The Arctic National Wildlife Refuge

These pictures were taken by my friends Stan and Sally Olsen. I met them in 2008 on a bicycle trip from the Lower 48 to Alaska. I have stayed in their house in Anchorage and they have stayed in mine in El Cerrito. I am proud to know them and call them my friends. They are some of the best people I have ever met.


[This is how one gets to ANWR. There are no roads]



[Pristine vastnesses]



[The ridgeline. The north face is scoured of snow by winds off the Arctic Ocean]




[The ridgeline seen from afar.]


[Stan]


[Sally - with lunch]


[Speaking of lunch.... Wolf tracks and caribou tracks. The caribou appears to be running. This does NOT look good for the caribou.]


[A glacial rooster comb. This is a peak of rock that protruded above the glacial ice and thus was not carved away. Evidence of recent glaciation is seen all over the north. Greenland and Antarctica are still under ice. The Ice Age is not over. It is still ending.]



[Have you noticed that there are no trees? Just as high mountains like the Sierra have a treeline above which winter weather is too severe for trees to survive, so too the whole planet has a treeline, north of which no tree grows. ANWR is well north of the planetary treeline.]


[No caribou were harmed in the making of this blog entry. Caribou shed their antlers annually. Notice that there is no skeleton near the antlers.]






[Stan and Sally in repose.]


[This is as indoors as it gets. There are NO buildings in the Arctic National Wildlife Refuge. None.]


[Stan and Sally and their friends kayaked down the Hula Hula River to the Arctic Ocean]




[Reaching the Arctic Ocean. Sally with sea ice.]


[End of the trail]


The Arctic National Wildlife Refuge, (called "ANWaR"), is your heritage as an American. It belongs to you. It is also is where the oil companies want to drill for oil and gas. Are you really willing to let them f__k it up even for oil and gas?
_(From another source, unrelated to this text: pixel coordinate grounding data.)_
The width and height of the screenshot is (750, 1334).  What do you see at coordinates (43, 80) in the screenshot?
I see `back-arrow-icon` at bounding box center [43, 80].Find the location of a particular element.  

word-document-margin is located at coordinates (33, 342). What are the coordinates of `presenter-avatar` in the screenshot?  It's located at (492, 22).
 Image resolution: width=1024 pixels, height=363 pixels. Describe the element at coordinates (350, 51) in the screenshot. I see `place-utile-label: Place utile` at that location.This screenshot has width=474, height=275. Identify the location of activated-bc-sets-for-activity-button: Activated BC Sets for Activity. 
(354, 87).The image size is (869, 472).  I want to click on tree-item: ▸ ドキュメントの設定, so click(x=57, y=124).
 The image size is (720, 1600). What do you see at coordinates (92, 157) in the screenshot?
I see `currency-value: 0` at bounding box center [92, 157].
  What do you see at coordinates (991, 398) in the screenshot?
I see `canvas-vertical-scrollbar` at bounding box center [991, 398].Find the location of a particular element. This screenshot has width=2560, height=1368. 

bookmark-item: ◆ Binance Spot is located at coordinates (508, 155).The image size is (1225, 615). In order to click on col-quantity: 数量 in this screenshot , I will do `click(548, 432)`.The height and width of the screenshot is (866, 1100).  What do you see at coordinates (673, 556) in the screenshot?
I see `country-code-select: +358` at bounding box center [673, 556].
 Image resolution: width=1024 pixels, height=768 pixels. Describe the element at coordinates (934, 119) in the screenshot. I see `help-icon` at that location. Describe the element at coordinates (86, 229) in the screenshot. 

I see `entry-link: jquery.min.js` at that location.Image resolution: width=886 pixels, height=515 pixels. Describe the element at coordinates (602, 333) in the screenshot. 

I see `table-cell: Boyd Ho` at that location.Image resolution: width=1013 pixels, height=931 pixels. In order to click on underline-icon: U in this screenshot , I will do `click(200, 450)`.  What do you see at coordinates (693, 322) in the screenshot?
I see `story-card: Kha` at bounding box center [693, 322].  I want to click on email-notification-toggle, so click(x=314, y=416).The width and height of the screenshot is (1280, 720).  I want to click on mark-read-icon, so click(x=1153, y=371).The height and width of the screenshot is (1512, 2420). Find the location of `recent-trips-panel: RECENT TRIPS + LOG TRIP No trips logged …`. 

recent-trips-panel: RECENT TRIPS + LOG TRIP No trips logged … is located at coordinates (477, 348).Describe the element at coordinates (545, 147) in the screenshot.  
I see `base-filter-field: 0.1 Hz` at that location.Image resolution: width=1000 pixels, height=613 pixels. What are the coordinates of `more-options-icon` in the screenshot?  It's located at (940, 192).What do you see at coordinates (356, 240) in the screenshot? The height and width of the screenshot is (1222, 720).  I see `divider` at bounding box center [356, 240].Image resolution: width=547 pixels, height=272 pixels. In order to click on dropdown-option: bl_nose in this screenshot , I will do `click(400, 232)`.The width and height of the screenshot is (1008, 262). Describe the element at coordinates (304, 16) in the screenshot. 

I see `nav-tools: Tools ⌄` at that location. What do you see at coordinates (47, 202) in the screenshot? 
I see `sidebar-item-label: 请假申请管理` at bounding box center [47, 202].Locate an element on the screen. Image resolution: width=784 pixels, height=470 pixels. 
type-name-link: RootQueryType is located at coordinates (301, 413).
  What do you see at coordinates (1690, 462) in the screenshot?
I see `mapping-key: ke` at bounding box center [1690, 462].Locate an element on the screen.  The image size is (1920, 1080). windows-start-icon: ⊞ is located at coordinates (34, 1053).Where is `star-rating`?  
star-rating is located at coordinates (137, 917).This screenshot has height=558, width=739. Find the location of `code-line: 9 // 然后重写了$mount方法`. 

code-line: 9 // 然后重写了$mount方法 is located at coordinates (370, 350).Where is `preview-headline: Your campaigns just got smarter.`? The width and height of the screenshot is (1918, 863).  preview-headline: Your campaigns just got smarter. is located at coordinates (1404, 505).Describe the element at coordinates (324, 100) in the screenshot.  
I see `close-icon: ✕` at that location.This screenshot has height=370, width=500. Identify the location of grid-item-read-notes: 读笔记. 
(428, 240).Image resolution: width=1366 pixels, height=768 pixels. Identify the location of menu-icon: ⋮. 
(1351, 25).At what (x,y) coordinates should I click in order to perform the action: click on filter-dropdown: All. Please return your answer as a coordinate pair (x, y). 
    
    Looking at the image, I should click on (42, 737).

In 1967 when the Prudhoe Bay oil strike came in, the oil companies solemnly promised that they would carefully preserve the Arctic coast. They didn't. The Arctic coast of Alaska today is a nightmare of abandoned rusting equipment, decaying buildings, and endless oil rigs with no buffer between them and the environment. The environment the oil companies promised to protect. Contrary to the promise that it would be tightly localized, the oilfield development sprawls for hundreds of miles along the coast.

There have been repeated oil spills including a major one in 2006. The response of the oil company responsible, BP (British Petroleum). was not to spend money on cleaning it up nor to invest in preventing future spills. Instead they invested in litigating to avoid being held responsible.

BP is the leading advocate of opening ANWR to oil and gas extraction.

How much have Alaskans learned to be cautious and to treat oil company promises with circumspection?

At least one Alaskan, Sarah Palin. expressed her sense of restraint and the need for careful regulation and environmental protections with the motto, "Drill, Baby! Drill!" She is the darling of the Right and of the Tea Party Movement. And she is running for President. ANWR is only part of what is at stake.